== Your instructions ==
The answer must be an exact copy of the lines from the one with "Switch to the Survival tab" to the last line of the entries below, both included, and must contain no pictures.

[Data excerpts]
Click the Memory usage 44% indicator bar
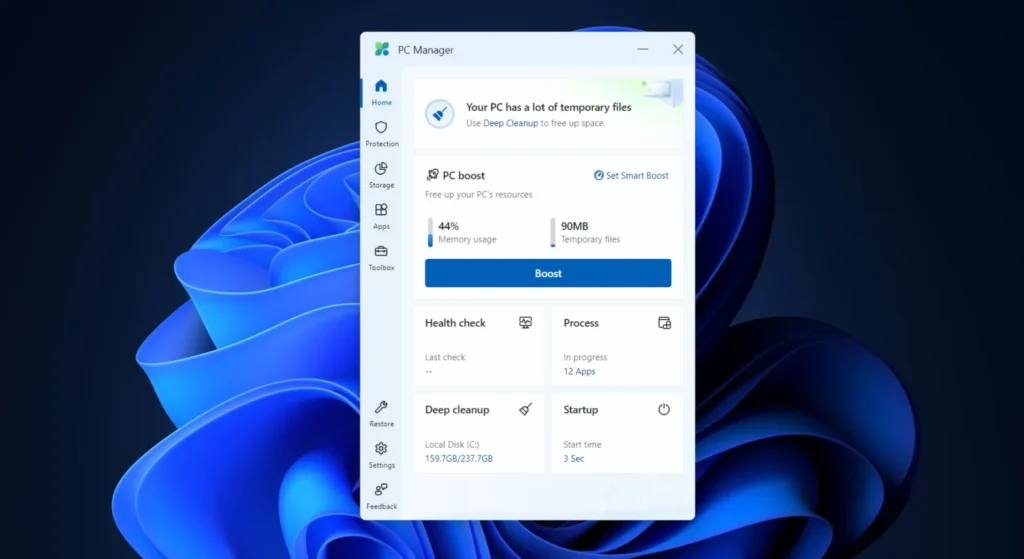Image resolution: width=1024 pixels, height=559 pixels. [431, 232]
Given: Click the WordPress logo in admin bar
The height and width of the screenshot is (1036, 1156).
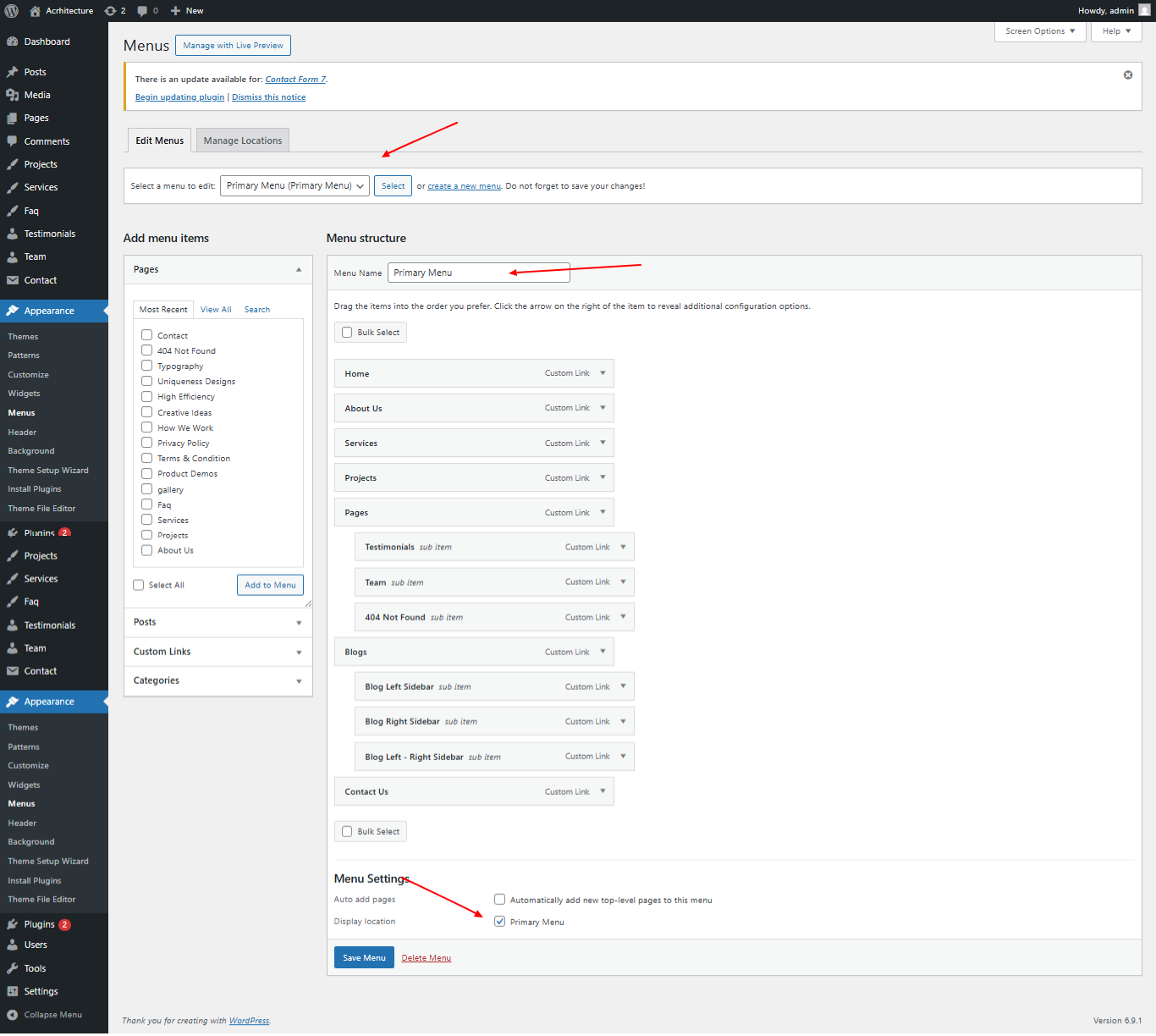Looking at the screenshot, I should 12,11.
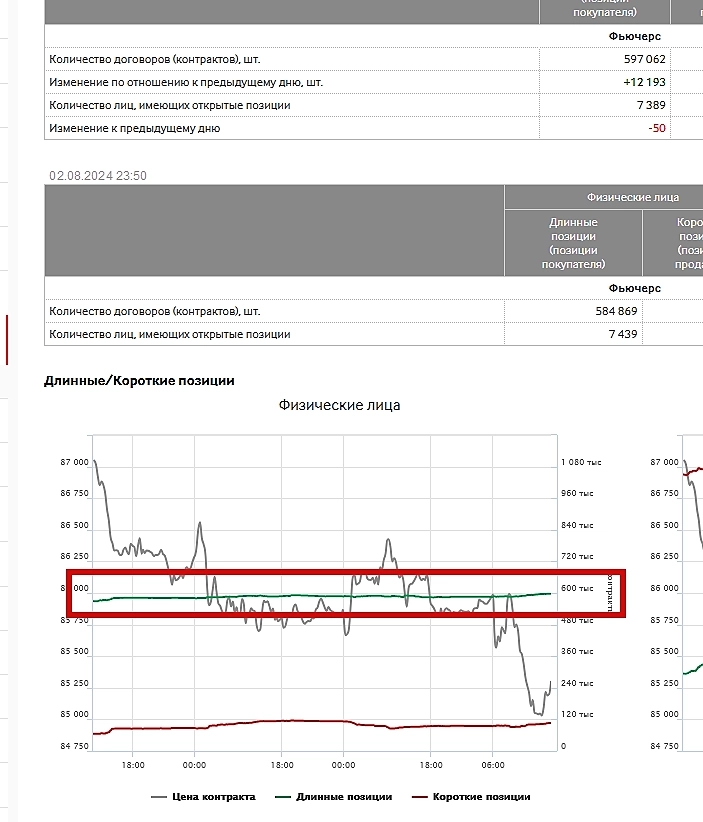Click the Физические лица chart title
The width and height of the screenshot is (703, 822).
coord(339,405)
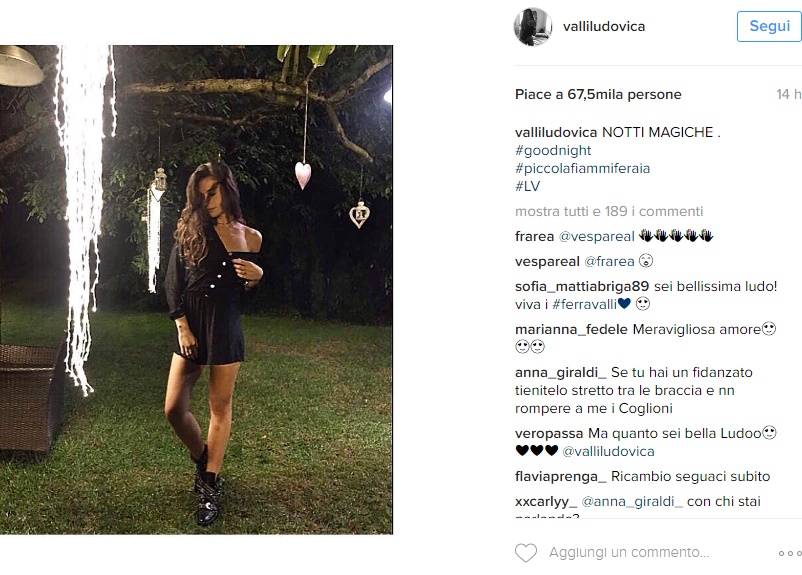
Task: Open the #ferravalli hashtag
Action: [585, 304]
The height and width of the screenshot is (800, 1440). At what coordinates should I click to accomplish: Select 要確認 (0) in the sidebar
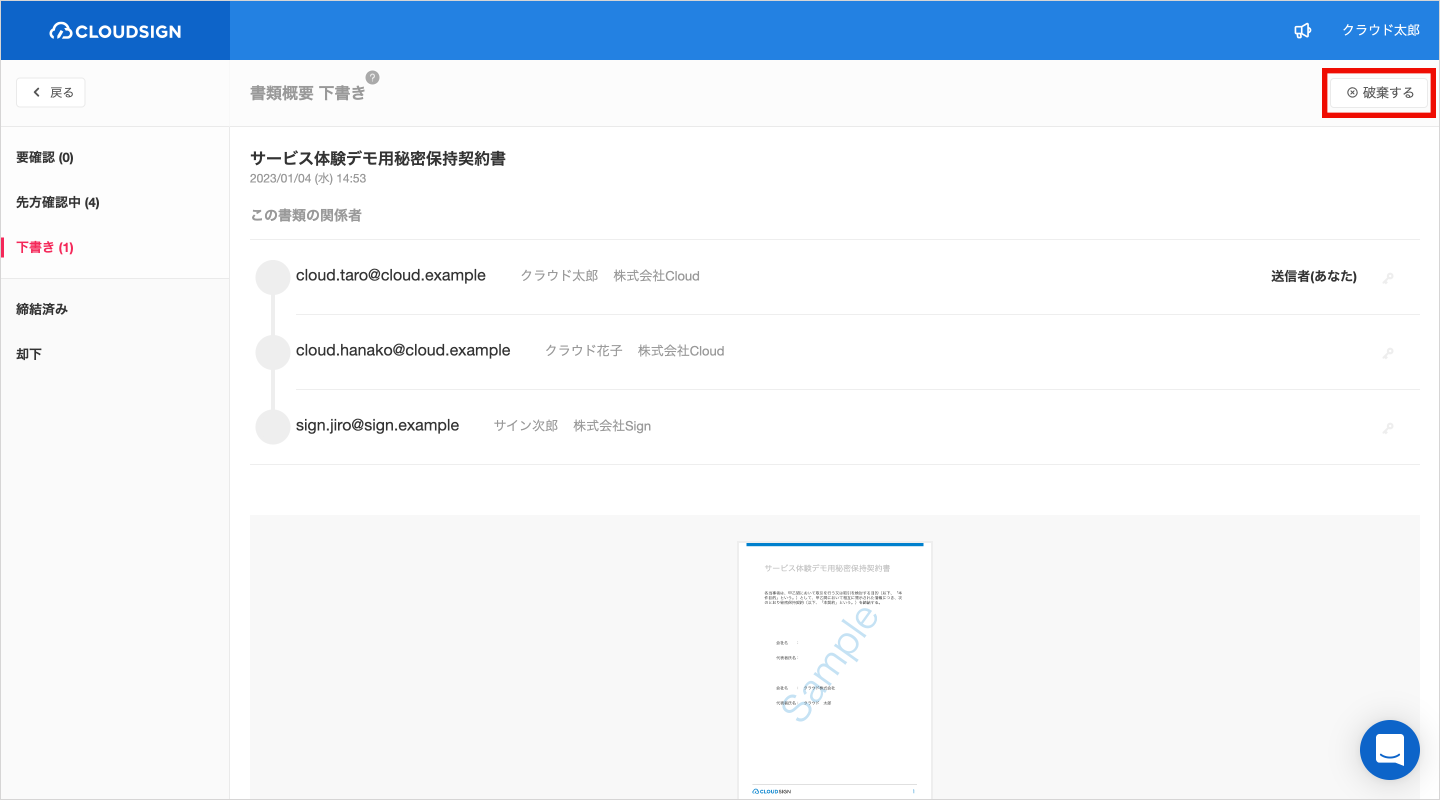(45, 158)
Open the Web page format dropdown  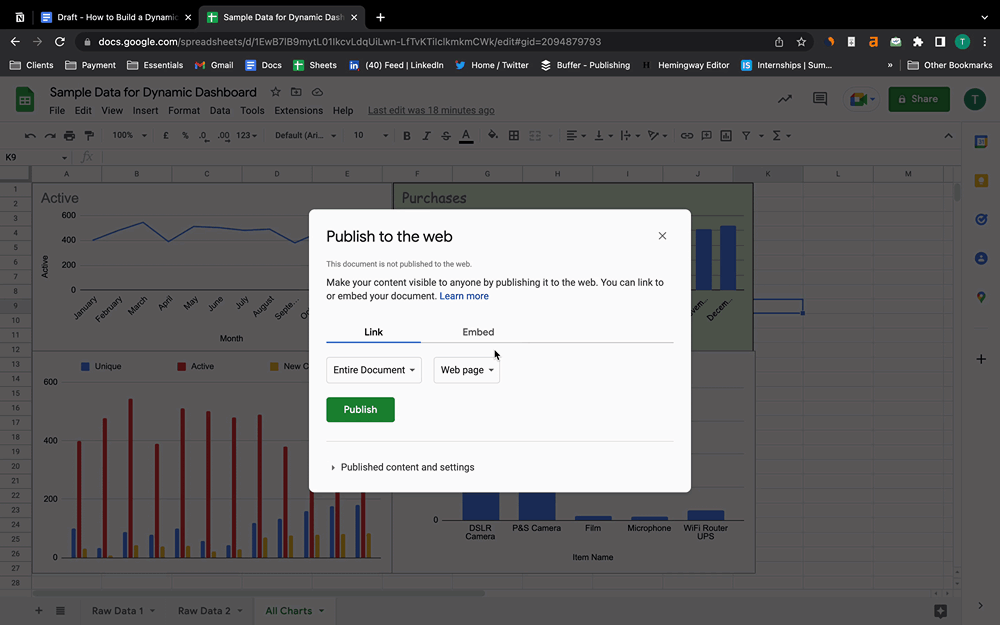click(466, 370)
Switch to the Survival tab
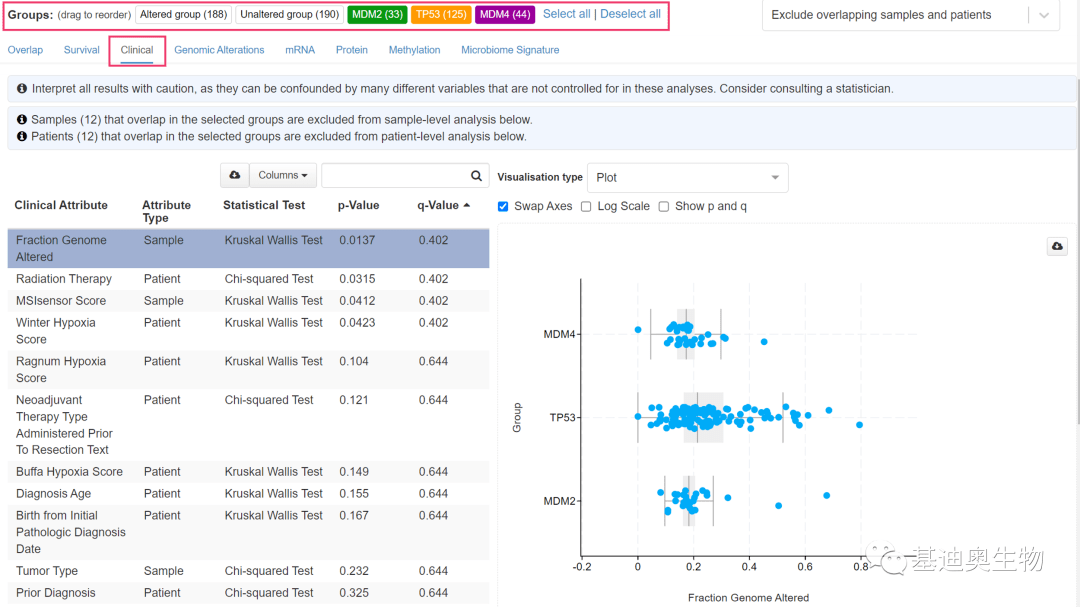 point(81,50)
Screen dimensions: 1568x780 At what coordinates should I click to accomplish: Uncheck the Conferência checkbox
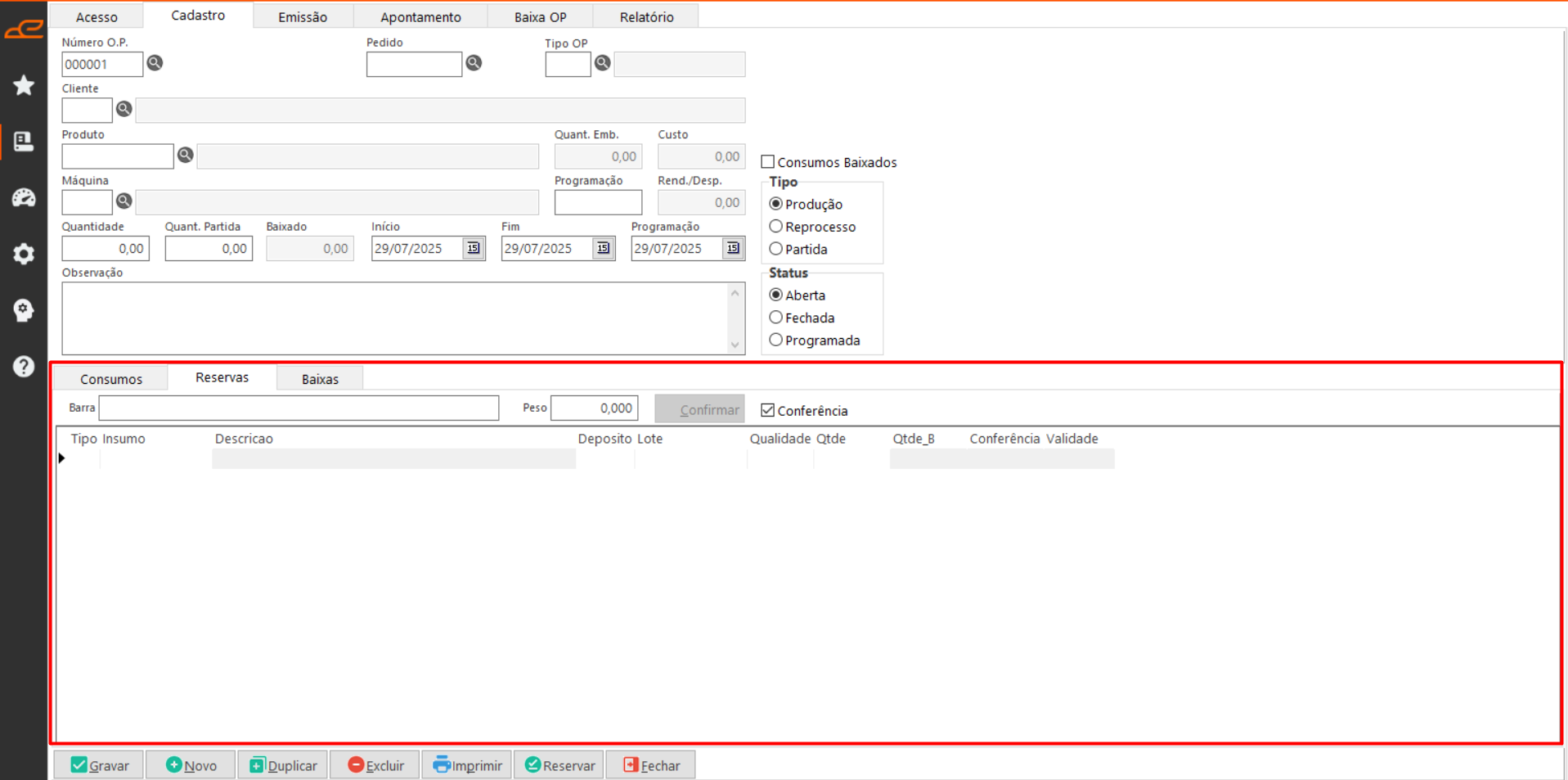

== Task solution ==
Switch to the Survival tab
 point(81,50)
Screen dimensions: 1568x780 At what coordinates should I click to accomplish: Uncheck the Conferência checkbox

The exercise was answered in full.